California removed the ‘personal belief’ exemption for student vaccination following a 2015 measles outbreak at Disneyland, and now requires all students enrolled in a classroom setting to be fully vaccinated.
Along with a sustained effort by city health officials to investigate any reports of vaccine-preventable diseases, even those considered ‘low-suspicion,’ San Francisco is looking more resilient than ever.
However, there is still some reason for concern. In the three years since that change, the number of students that remain unvaccinated due to a doctor issued ‘medical exemption’ has more than tripled, according to the California Department of Public Health.
Even though the number of unvaccinated medically exempt students has tripled, the actual population still remains a fraction of a percent in San Francisco, or 0.7 percent to be exact. The increase in the number of fully vaccinated students outpaced the growth in medical exemptions by 250 percent, according to CDPH data.
When vaccination rates are high the community is better protected from the spread of vaccine-preventable diseases, Stoltey said. This is particularly important because the vast majority of infants under the age of 12 months are too young to be vaccinated and are vulnerable to measles and rely on a vaccinated community or ‘herd immunity,’ she said.

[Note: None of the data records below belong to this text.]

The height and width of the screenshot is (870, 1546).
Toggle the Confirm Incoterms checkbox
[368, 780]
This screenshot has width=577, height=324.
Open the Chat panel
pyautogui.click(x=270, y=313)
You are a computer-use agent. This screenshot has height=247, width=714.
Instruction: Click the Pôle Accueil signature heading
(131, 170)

Measles, which is highly contagious and viral, has yet to be dethroned as the most lethal vaccine-preventable disease. Before a vaccine became available, it is estimated to have caused 2.6 million deaths per year, according the World Health Organization (WHO). The most recent figures show that it is still responsible for over 110,000 deaths globally in 2017, predominantly affecting children under the age of 5.
Health officials are working to stem the explosive growth medical exemptions.

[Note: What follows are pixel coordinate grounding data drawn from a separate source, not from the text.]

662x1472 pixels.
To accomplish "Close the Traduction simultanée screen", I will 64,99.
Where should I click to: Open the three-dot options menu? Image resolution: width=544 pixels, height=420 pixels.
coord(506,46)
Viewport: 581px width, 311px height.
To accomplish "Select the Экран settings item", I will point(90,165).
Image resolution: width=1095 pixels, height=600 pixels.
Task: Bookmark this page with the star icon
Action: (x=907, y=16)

Last year the California Medical Board sanctioned Bob Sears, an Orange County physician popular among vaccine skeptics, for giving a child a medical exemption without any examination.
There are also reports of doctors advertising courses training parents to utilize loopholes in the law.
A website by Dr. Kelly Sutton reads “Get the tools and knowledge to you need to protect your rights as a parent to choose the healthcare for your children. Take advantage of this EXCLUSIVE program for $97.”
Stoltey said she wished that parents who have concerns and want to apply for a medical exemption would talk to their family doctor and trust the decades of science that support the safety and effectiveness of vaccines.
Despite the healthy vaccination rates, CDHP still cautions that “if introduced into California from either the current Washington state outbreak or from travel overseas, measles could easily spread in local contexts such as schools or social networks in California that include persons who have not been vaccinated.”